No difference in the final output files, with AWK running quite a bit quicker than SAMtools. In this situation, filtering throws away about 8% of the mapped reads.

More duplicate names for bioinformatics software: a tale of two HIPPIES

Thanks to Sara Gosline (@sargoshoe) for bringing this to my attention. Compare and contrast the following:

The former tool, published in 2012 in PLOS ONE, takes its name from 'Human Integrated Protein-Protein Interaction rEference' (it was doing so well until it reached the last letter). The latter tool ('High-throughput Identification Pipeline for Promoter Interacting Enhancer elements') was published in 2014 in the journal Bioinformatics.

Leaving aside the issue of whether these names are worthy of a JABBA award, the issue here is that we have yet another duplicate set of software names for two different bioinformatics tools. The authors of the 2nd paper could, and should, have checked for 'prior art'.

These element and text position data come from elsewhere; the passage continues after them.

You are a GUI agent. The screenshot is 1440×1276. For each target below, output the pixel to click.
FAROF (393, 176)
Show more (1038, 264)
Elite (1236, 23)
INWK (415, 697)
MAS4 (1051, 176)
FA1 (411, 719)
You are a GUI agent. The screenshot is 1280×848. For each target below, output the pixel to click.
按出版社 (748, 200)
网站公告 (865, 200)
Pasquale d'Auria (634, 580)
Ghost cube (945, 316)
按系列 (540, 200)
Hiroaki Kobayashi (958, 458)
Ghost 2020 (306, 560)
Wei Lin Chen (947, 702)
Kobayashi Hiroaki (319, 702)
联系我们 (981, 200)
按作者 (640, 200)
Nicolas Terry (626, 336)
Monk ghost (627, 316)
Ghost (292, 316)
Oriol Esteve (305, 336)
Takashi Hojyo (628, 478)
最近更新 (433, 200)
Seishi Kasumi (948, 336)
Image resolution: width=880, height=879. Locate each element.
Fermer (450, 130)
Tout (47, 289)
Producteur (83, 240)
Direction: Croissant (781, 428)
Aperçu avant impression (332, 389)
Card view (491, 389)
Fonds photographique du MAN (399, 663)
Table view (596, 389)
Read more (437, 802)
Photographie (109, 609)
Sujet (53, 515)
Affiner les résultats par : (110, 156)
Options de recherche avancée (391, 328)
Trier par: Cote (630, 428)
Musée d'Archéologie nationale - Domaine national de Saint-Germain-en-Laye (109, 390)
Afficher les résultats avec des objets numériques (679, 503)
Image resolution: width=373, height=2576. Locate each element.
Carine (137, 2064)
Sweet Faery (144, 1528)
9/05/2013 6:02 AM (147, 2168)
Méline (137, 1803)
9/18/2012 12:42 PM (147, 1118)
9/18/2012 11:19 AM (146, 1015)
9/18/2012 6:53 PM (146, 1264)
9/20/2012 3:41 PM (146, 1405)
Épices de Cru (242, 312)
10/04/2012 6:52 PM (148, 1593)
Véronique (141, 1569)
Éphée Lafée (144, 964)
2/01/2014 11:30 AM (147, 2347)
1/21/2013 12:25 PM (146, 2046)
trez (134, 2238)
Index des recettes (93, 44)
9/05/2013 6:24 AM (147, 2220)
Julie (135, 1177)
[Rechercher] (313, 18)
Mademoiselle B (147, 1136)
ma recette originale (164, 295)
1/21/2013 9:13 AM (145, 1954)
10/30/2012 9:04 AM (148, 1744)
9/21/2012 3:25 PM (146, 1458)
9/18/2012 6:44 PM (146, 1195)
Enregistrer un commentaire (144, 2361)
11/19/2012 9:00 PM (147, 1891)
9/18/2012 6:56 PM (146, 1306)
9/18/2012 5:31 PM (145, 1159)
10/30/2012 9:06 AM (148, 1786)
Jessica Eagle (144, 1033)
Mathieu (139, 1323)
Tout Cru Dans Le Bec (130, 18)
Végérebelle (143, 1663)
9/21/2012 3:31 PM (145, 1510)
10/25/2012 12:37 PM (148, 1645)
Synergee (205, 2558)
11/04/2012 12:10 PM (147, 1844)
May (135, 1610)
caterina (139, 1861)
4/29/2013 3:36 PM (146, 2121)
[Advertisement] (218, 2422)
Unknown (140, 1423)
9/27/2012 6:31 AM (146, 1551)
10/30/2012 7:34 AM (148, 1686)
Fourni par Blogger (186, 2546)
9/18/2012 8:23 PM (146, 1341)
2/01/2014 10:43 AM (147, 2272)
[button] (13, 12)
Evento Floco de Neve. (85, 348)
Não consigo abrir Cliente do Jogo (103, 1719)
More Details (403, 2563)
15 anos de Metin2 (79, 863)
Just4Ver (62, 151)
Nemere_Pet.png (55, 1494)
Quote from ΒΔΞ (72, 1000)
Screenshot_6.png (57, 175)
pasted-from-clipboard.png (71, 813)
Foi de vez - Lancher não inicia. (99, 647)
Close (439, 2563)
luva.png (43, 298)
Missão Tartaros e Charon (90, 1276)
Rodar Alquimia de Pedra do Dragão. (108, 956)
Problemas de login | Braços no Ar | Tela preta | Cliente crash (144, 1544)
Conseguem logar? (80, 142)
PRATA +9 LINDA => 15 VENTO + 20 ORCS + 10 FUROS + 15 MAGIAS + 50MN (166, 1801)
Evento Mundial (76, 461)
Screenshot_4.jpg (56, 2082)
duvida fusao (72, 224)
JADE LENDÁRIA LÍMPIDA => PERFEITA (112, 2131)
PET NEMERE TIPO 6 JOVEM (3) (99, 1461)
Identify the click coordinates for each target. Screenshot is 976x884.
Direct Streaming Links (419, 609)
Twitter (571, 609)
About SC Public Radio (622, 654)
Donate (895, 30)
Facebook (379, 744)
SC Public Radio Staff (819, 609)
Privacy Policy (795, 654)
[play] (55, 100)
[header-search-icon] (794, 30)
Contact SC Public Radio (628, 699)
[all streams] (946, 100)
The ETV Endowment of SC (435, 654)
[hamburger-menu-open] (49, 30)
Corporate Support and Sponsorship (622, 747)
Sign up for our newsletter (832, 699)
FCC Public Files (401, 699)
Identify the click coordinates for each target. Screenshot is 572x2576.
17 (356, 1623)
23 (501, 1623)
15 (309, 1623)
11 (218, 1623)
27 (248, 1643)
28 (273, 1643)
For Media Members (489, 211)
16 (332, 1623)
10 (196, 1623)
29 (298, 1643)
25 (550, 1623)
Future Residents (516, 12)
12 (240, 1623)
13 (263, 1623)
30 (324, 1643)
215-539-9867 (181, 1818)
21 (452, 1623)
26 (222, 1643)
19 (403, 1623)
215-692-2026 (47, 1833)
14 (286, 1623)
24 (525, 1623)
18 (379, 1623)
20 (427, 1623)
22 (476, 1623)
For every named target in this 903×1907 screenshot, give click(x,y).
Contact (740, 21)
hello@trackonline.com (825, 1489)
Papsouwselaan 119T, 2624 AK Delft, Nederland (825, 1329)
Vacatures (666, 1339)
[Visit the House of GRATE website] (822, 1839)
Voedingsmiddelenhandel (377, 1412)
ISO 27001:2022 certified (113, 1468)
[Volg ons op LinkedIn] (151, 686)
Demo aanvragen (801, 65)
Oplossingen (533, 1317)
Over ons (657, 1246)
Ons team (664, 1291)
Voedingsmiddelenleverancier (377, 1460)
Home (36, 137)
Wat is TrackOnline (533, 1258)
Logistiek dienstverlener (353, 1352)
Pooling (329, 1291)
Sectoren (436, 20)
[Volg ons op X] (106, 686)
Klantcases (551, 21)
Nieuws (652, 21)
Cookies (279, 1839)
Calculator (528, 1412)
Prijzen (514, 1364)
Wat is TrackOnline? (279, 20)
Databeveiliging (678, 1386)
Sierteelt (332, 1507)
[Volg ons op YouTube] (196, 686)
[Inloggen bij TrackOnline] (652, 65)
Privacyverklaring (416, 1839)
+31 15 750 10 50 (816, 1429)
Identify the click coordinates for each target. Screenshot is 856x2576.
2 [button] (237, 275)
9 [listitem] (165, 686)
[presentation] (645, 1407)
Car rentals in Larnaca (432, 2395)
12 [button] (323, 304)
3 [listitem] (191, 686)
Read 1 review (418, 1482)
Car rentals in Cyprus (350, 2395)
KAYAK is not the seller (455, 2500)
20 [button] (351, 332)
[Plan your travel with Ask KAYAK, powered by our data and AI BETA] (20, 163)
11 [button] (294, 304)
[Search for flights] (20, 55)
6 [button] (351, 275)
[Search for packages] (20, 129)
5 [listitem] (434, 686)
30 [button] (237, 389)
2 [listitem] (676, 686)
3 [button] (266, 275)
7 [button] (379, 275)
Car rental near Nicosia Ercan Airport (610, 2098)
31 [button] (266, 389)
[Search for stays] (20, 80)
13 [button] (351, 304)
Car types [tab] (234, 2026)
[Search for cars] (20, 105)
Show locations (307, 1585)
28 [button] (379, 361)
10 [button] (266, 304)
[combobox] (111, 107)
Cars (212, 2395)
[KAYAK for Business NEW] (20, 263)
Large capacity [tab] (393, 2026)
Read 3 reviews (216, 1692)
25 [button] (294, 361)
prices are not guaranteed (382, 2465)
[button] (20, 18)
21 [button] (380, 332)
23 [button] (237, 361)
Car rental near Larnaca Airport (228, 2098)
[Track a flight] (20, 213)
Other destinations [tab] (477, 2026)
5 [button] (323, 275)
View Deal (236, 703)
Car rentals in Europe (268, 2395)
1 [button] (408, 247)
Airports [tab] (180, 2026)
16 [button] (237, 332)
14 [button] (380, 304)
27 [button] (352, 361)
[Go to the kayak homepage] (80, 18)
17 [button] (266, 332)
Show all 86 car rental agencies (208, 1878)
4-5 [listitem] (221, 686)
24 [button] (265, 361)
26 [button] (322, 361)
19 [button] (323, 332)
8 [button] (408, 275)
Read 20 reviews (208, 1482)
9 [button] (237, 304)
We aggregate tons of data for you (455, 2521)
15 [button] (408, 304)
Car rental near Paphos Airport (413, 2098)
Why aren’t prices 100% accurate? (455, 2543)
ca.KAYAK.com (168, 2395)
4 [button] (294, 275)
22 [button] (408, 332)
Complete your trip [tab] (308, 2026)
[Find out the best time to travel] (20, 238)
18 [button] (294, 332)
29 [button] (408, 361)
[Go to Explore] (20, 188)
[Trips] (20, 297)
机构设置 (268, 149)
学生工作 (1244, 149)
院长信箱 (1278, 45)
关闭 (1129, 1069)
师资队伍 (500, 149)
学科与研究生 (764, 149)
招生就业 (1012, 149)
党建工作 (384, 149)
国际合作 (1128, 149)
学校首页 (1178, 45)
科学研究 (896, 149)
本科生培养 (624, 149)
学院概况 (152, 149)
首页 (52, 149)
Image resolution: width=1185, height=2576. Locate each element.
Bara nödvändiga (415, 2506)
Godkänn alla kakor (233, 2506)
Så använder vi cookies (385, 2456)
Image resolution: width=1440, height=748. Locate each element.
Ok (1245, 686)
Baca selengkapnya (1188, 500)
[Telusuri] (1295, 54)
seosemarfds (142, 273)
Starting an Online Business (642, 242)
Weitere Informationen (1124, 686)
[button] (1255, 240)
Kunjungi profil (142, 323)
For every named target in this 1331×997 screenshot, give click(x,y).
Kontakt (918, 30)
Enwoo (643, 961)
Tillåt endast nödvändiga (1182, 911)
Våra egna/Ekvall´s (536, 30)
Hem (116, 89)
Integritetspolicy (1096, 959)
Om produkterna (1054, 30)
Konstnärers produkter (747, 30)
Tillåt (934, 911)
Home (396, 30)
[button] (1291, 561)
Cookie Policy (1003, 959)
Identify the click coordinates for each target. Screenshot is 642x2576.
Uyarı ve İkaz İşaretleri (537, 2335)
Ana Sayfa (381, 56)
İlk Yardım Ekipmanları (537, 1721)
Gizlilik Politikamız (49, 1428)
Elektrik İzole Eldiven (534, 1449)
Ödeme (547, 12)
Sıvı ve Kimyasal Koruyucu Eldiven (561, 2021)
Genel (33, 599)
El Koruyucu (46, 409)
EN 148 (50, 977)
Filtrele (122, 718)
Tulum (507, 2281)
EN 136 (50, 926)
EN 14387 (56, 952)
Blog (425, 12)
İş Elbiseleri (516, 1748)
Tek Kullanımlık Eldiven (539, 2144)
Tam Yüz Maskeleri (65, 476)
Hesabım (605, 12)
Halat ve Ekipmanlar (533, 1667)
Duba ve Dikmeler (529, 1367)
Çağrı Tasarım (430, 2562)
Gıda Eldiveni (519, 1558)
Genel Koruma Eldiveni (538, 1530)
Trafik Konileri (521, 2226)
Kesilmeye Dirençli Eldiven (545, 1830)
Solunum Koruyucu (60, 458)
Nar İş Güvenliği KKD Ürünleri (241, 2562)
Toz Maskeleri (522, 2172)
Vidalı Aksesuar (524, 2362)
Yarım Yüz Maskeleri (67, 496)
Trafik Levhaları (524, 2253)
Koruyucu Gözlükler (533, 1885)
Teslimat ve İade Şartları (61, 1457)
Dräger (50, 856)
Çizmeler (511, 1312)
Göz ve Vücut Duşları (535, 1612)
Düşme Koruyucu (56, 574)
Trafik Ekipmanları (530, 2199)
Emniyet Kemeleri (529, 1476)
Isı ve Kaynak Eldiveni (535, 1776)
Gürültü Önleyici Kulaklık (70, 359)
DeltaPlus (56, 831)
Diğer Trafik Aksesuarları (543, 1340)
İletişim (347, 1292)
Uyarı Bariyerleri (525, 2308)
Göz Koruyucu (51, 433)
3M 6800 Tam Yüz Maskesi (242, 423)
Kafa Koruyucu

If you are planning to develop a new bioinformatics tool and have thought of a possible name, please take the time to do the following:

  1. Visit http://google.com (or your preferred web search engine of choice)
  2. In the search box type the proposed name of your tool followed by a space
  3. Then add the word 'bioinformatics'
  4. Click search
  5. That's it

Inconsistent bioinformatics branding: SAMtools vs Samtools vs samtools

The popular Sequence Alignment Map format, SAM, has given rise to an equally popular toolkit for working with SAM files (and BAM, CRAM too). But what is the name of this tool?


SAMtools?

If we read the official publication, then we see this software described as 'SAMtools' (also described by Wikipedia in this manner).

Samtools?

Head to the official website and we see consistent references to 'Samtools'.

samtools?

Head to the official GitHub repository and we see consistent references to 'samtools'.


This is not exactly a problem that is halting the important work of bioinformaticians around the world, but I find it surprising that all of these names are in use by the people that developed the software. Unix-based software is typically — but not always — implemented as a set of lower-case commands and this can add one level of confusion when comparing a tool's name to the actual commands that are run ('samtools' is what you type at the terminal). However, you can still be consistent in your documentation!